#### INFORMATION GIVEN ####

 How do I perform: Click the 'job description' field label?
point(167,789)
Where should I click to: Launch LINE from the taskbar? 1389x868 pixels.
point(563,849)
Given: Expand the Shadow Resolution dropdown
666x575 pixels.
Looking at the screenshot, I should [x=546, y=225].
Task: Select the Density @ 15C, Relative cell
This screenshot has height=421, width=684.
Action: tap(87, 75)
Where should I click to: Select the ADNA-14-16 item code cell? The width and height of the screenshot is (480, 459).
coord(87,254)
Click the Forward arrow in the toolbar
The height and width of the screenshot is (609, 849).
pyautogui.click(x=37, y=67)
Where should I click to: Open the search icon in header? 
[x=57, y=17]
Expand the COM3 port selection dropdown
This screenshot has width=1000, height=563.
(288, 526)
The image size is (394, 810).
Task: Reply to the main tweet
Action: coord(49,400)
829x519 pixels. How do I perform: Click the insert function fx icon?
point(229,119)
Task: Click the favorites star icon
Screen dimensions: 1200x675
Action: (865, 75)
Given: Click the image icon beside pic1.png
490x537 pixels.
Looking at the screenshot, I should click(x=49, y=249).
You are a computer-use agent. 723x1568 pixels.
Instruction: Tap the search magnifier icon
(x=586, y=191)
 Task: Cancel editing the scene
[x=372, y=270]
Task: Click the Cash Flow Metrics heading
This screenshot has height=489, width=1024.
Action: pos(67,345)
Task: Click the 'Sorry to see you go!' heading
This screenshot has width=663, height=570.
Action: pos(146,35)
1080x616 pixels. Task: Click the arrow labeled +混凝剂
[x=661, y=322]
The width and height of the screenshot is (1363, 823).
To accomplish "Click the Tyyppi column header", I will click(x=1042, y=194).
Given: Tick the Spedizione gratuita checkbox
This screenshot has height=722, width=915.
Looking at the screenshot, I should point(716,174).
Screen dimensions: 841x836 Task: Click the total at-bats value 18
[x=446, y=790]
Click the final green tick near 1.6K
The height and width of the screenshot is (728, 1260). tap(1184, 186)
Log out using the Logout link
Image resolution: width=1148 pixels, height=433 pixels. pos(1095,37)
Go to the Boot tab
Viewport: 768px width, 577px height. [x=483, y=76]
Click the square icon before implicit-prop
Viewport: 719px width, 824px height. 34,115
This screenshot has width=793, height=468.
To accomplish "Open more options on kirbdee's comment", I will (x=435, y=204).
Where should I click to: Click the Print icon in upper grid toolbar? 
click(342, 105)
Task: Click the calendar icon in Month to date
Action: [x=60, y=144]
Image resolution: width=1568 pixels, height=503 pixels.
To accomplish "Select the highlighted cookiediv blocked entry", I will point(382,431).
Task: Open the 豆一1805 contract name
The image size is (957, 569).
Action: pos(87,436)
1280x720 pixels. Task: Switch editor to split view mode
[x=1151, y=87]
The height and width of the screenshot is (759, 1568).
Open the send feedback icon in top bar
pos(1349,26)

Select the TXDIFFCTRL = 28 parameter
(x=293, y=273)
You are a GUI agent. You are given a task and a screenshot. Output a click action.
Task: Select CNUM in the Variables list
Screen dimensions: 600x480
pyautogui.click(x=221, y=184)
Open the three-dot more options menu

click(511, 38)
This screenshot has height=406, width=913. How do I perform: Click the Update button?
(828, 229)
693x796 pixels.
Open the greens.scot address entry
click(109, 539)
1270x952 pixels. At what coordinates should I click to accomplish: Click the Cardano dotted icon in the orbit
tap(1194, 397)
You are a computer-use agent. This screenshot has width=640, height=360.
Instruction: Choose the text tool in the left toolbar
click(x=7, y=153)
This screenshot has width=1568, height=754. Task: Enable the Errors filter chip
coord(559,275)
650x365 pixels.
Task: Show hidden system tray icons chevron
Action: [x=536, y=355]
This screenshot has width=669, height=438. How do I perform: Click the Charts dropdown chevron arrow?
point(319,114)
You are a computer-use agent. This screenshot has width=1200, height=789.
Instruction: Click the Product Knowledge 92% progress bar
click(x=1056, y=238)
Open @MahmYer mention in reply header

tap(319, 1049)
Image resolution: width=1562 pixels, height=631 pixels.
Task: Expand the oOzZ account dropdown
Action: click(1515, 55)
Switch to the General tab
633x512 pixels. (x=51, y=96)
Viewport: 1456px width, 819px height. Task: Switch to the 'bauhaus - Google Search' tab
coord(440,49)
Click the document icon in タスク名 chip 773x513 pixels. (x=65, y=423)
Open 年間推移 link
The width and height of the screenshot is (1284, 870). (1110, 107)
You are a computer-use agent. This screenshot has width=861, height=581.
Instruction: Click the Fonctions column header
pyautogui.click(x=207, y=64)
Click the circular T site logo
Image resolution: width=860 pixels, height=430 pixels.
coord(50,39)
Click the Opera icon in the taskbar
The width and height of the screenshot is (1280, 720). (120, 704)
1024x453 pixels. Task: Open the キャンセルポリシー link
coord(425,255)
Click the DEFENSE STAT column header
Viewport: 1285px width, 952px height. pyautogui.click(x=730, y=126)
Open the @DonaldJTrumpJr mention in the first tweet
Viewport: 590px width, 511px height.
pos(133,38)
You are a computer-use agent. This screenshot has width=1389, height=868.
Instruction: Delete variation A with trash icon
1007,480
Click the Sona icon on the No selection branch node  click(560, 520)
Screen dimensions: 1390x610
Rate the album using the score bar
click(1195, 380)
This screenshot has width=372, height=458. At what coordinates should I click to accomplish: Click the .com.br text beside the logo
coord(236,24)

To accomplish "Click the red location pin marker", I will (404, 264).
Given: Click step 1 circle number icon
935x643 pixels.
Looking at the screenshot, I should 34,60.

####

**REQUIRED WORK**
Could you rewrite only the records starting with the line containing "Task: Open the 豆一1805 contract name" and going on through the line containing "(x=293, y=273)", both of those lines included, keeping the requests as they are but scaling every coordinate in the answers by 1.8 and rounding each to a whole number, with halves rounded up?

**IN RESPONSE**
Task: Open the 豆一1805 contract name
The image size is (957, 569).
Action: pos(157,785)
1280x720 pixels. Task: Switch editor to split view mode
[x=2072, y=157]
The height and width of the screenshot is (759, 1568).
Open the send feedback icon in top bar
pos(2428,47)

Select the TXDIFFCTRL = 28 parameter
(x=527, y=491)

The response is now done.